Where to sell it: Sell on Gumroad or your own website as a standalone tool. You can also gate it behind an email signup to build your mailing list of potential referral partners.

Realistic income: $15–$35 per copy. Tools convert better than guides. Expect 10–25 sales monthly if promoted well, generating $150–$875 monthly.

Client Onboarding Email Sequence and Templates

What it is: A ready-to-send email template series for maintenance clients covering initial setup, what to expect in month one, how to report issues, security best practices, and quarterly check-in prompts. Saves time and improves client communication.

Who buys it: Maintenance service providers who want to systematize client experience, and designers/developers who add maintenance services but don’t have communication workflows.

How to create it: Document the emails you actually send clients and refine them. Create 5–8 emails covering the first 90 days. Include fillable sections for company name, service details, and custom information. Provide both plain text and HTML versions.

Where to sell it: Sell on Gumroad or your own website. Also valuable in email marketing communities.

Realistic income: $12–$25 per copy. Lower price encourages adoption. Expect 6–15 sales monthly, generating $72–$375 monthly.

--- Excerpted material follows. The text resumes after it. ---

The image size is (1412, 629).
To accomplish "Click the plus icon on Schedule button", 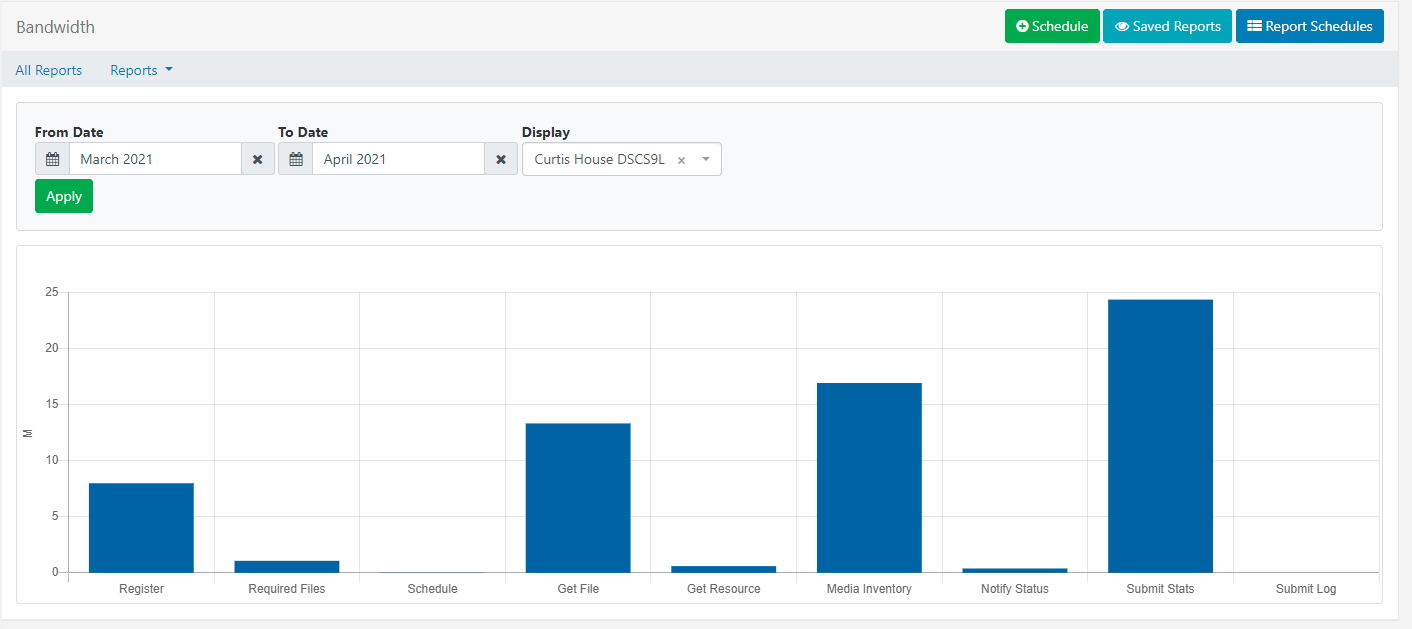I will pyautogui.click(x=1024, y=25).
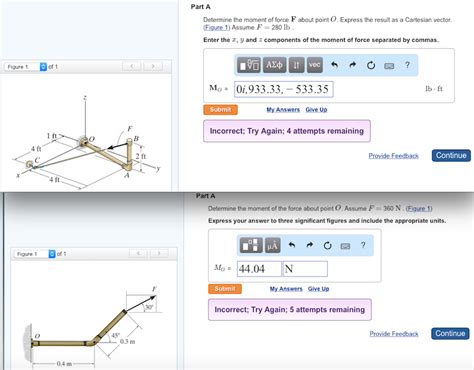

Getting Started With Digital Products

  1. Create your first product—start with a checklist or template. These require the least creation overhead. Your website maintenance checklist is the fastest to produce and immediately valuable to your audience. Build one in 2–3 hours and test it with existing clients first.
  2. Document your actual process. Don’t invent. Write down exactly what you do during a maintenance cycle, what you check, what tools you use, and what problems you solve. This is your raw material.
  3. Format it professionally but simply. Use Google Docs or Adobe InDesign. Export as PDF or keep it as a downloadable file. Clean formatting makes a $25 product feel like $100 value.
  4. Choose one sales platform. Start with Gumroad or your own website. Don’t spread across five platforms initially. Master one, then expand.
  5. Write a clear sales page. Explain what buyers get, who it’s for, and what problem it solves. Lead with the benefit, not features. Test different descriptions and track which converts better.
  6. Price it realistically. Your first product should be priced to sell, not to maximize revenue. Aim for 5–15 sales in the first month to build confidence and testimonials.
  7. Promote within your network first. Email existing clients, mention it on your social media, and add a link to your website. Word-of-mouth from your service business is your strongest channel.
  8. Create your second and third products. Once the first one is live and generating sales (even small ones), create additional products to your catalog. Each new product compounds the impact of your audience.

Pricing Your Digital Products

Your audience isn’t price-sensitive to small amounts. A freelancer or small agency owner will spend $35 on a template that saves them 5 hours of work or hundreds in legal fees. They won’t hesitate. Price products based on the value they save or create, not on how long they took you to build. A checklist that prevents a $5,000 security breach is worth $49, not $9.

Start slightly lower than you think is right ($19–$35 for most products) to build initial sales and social proof. Testimonials from five customers are worth more than the extra $10 per sale. Raise prices after 20–30 sales when you have reviews and proof of value. Bundles of 3–4 products together at 20% discount incentivize larger purchases and increase average transaction value.